Use the proxy when reading direction. Use the direct VPI when writing the contract.

Where do US MPC prices go from here?

The benchmark answers “what’s the price today.” The next question for procurement is “where does it go.” Vesper publishes a forward forecast layer alongside every VPI series, with confidence bands and rolling historical-accuracy figures so a buyer knows how much weight to give a particular horizon.

For US MPC85, historical accuracy currently runs at 96% on a 1-month forward, 90% at 3 months, and 88% at 6 months. The forecast extends six months out with a confidence band that widens with horizon.


Vesper VPI forecast, US WPC80 instant and US MPC85, May 2026 snapshot. 

For US WPC80 instant, the same horizons read 96%, 88%, and 80%. MPC85 holds up slightly better at the longer end, milk-protein moves track upstream NFDM cycles more cleanly than whey-side moves track dry whey.

The current six-month read on MPC85 shows the price flattening from the May 2026 highs and easing through Q3 inside a tightening confidence band. WPC80 instant follows a similar trajectory at higher absolute levels, though the structural deficit in whey is not expected to reverse in the short term, and the reformulation pull on MPC looks durable rather than transient.

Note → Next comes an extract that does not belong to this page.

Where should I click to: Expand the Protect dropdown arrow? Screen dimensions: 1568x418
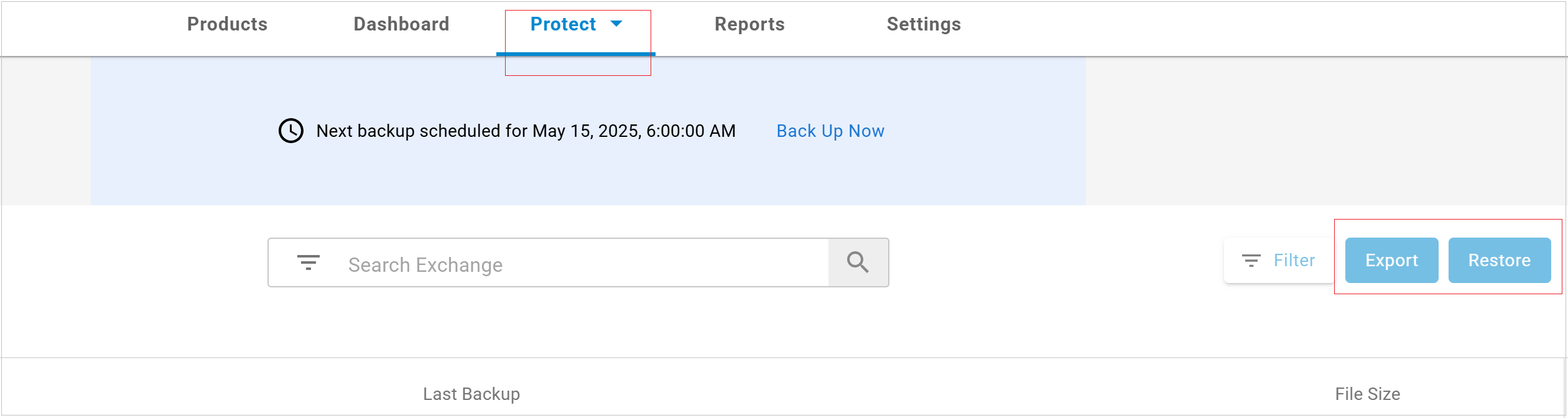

Vesper’s forecasts come from a foundation-model architecture trained on transacted prices, supply-and-demand fundamentals (production, stocks, exports), futures markets, and cross-commodity moves. Each VPI series gets its own forward curve plus rolling historical-accuracy figures so a buyer can decide how much to lean on the forecast for a specific contract horizon. The model retrains continuously and is benchmarked against actual realised prices.

The shift this creates for procurement teams: budget conversations move from “what’s our anchor for the year” to “what’s the most likely curve through the year and how wide is the range around it.”